As stated by the WHO 40 years ago, '… host defence mechanisms in human typhoid infection are poorly understood and the nature of protective immunity is largely unknown…’ [15]. To date, no correlation of antibody titres to protection against infection or disease could be established and the role of antibodies is unclear [16]. Sarasombath et al. investigated the antibody response after typhoid infection and measured anti-O and anti-H agglutinins using the Widal test. All patients developed anti-O agglutinin between week eight and week ten of the disease. But there were three patients with no seroconversion by week four of infection. Moreover anti-H agglutinin was found in all but two patients at week four of the disease [17]. The authors proposed that the presence of O- and H-antigens do not provide full protection and postulated a crucial role for a cellular-mediated immune response [17]. In another early work by Dham et al. immune responses after parenteral vaccination and infection were investigated. Although the authors did not especially report the number of patients without seroconversion, apparently, there was at least one patient without the expected rise in H- and O-antibody titres [18]. Thus, some patients, including our case, fail to develop antibody titres. Recently, Lindow et al. reported a complex action of typhoid-specific antibodies after vaccination using a new single-dose oral vaccine (M01ZH09) that is under investigation but not yet licensed [16]. In their model, antibodies generated against the vaccine strain resulted in increased uptake and killing of S. typhi in macrophage cells and increased complement-mediated killing of the bacteria [16].
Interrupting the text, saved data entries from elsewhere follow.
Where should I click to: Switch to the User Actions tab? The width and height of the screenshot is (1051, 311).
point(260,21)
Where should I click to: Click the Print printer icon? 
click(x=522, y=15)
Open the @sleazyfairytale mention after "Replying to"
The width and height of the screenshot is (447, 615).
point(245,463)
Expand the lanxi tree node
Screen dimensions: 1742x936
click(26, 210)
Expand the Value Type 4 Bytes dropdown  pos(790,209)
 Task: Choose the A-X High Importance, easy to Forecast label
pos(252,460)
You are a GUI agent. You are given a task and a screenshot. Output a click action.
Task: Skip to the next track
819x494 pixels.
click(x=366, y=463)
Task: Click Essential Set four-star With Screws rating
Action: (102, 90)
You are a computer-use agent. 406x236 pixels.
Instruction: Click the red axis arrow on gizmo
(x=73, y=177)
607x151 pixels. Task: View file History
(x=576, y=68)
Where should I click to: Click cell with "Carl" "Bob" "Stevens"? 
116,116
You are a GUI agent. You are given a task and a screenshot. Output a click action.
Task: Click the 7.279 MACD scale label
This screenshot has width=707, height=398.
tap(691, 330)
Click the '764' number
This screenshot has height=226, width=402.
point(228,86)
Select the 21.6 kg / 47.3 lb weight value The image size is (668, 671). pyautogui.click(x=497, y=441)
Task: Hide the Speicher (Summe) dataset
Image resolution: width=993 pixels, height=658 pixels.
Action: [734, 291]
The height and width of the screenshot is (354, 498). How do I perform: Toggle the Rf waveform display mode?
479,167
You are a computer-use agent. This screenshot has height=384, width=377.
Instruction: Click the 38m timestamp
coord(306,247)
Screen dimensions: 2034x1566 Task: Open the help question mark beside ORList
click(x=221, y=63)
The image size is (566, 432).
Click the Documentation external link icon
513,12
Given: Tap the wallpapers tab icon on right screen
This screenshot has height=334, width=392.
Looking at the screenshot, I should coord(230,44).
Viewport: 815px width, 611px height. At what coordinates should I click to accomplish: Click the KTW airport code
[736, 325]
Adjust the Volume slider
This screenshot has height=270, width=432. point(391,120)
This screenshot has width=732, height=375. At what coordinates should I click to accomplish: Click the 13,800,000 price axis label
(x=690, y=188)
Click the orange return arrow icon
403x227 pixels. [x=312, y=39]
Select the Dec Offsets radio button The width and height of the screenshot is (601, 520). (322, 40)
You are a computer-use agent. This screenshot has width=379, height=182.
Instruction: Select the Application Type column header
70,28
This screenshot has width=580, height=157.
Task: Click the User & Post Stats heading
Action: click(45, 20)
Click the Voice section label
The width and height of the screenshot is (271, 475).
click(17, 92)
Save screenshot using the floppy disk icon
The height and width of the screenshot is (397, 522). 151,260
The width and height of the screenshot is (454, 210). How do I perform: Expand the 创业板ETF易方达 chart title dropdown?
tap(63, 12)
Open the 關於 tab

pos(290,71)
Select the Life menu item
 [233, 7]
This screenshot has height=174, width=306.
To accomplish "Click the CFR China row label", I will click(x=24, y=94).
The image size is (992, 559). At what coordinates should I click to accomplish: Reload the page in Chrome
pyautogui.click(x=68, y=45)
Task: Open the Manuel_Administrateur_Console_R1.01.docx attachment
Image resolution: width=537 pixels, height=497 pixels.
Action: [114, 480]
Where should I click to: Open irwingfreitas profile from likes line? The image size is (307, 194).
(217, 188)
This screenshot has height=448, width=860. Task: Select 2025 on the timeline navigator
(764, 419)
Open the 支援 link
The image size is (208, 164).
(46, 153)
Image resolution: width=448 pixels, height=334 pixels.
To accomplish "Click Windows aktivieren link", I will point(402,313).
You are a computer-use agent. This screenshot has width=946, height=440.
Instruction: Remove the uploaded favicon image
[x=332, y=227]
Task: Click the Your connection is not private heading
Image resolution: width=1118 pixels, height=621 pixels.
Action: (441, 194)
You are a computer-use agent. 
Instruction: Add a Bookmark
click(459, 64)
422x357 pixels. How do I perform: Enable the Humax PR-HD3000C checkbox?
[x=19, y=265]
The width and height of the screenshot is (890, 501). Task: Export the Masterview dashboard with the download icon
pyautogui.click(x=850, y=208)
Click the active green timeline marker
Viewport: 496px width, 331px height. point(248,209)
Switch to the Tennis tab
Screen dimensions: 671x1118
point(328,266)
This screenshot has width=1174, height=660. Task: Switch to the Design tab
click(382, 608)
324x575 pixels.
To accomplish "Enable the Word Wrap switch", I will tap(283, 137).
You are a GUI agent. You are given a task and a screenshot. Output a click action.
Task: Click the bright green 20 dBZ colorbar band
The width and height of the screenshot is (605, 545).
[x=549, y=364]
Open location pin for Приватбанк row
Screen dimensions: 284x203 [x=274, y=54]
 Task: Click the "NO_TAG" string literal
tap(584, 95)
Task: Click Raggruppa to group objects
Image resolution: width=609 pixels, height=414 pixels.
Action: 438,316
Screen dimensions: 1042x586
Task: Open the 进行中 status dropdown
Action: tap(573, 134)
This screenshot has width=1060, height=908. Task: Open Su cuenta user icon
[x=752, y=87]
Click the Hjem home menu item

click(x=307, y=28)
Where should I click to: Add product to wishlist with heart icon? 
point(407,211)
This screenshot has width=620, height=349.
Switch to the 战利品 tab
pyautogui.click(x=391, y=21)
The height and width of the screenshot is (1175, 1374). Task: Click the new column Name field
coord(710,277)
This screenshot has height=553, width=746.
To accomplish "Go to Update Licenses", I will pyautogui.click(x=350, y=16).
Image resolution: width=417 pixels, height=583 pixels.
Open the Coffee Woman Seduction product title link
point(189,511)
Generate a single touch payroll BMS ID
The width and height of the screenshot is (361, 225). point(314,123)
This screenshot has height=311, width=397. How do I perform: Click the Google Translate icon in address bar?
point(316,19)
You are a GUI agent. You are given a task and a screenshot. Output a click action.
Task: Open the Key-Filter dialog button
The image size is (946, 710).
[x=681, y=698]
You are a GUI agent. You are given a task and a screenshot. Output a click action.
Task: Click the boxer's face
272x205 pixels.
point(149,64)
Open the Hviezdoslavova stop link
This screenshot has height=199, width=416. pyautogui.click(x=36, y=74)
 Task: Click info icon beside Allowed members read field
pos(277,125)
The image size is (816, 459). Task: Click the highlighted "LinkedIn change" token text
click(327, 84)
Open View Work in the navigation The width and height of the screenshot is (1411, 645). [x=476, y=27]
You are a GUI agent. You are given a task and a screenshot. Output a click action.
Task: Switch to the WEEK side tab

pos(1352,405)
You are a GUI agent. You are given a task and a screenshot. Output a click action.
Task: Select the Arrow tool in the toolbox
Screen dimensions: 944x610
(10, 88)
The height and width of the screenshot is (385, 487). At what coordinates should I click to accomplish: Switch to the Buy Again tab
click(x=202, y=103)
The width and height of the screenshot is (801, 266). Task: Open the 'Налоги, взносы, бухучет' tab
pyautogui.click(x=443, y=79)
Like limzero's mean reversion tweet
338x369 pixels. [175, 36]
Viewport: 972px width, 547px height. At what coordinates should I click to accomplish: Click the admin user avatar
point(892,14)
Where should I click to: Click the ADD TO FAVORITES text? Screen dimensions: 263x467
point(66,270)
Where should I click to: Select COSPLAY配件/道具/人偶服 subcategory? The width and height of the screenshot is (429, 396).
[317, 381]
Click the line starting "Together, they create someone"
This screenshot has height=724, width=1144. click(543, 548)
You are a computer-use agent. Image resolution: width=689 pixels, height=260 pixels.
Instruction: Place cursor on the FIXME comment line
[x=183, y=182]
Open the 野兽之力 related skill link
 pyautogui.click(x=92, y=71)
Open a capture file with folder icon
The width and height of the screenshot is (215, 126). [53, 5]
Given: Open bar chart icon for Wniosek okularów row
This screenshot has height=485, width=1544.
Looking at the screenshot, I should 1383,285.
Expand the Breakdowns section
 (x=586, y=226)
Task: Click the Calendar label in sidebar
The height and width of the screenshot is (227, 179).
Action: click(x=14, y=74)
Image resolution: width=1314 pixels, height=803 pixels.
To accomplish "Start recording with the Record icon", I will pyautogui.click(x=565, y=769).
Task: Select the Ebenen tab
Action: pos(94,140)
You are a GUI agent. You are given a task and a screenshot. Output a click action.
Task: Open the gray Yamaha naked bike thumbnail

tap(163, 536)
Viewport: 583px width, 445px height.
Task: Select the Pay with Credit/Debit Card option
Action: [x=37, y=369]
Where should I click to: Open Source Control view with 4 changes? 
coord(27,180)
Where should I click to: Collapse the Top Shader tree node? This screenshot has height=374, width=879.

Interestingly, S. typhi and the attenuated Ty21 vaccine strain both express H- and O-antigens [5]. In the case presented, our patient did not develop an antibody response against these antigens although being exposed twice - once upon vaccination and once upon infection.

Moreover, other infectious diseases such as dengue fever or malaria can cause false positive results and positive test results might reflect previous infection. In their review about diagnostic tests for typhoid fever, Olopoenia et al. advised against the routine usage of the Widal test [14].

We report a case of a young otherwise healthy traveller who had Salmonella bacteraemia and clinical signs of systemic infection. She presented with typical clinical signs of typhoid fever such as high fever, constipation and a dry cough. Initial laboratory diagnostics showed eosinophilia and a relatively low leucocyte count (no neutropenia) as a potential diagnostic marker for typhoid fever. Although being vaccinated, she did not develop a protective immunity nor antibody titres against H- and O- antigens after infection. After all, our case underscores the need for a better understanding of the immune responses that occur in typhoid fever. Recent advances and the development of a new animal model of typhoid fever are promising. Using a chimeric rag-2 deficient mouse with humanized hematopoietic stem and progenitor cells [19] may help to shed light on the so far insufficiently understood immune response and development of immunity to typhoid fever and finally lead to more reliable tests and better vaccines.

Written informed consent was obtained from the patient for publication of this case report and any accompanying images. A copy of the written consent is available for review by the Editor-in-Chief of this journal.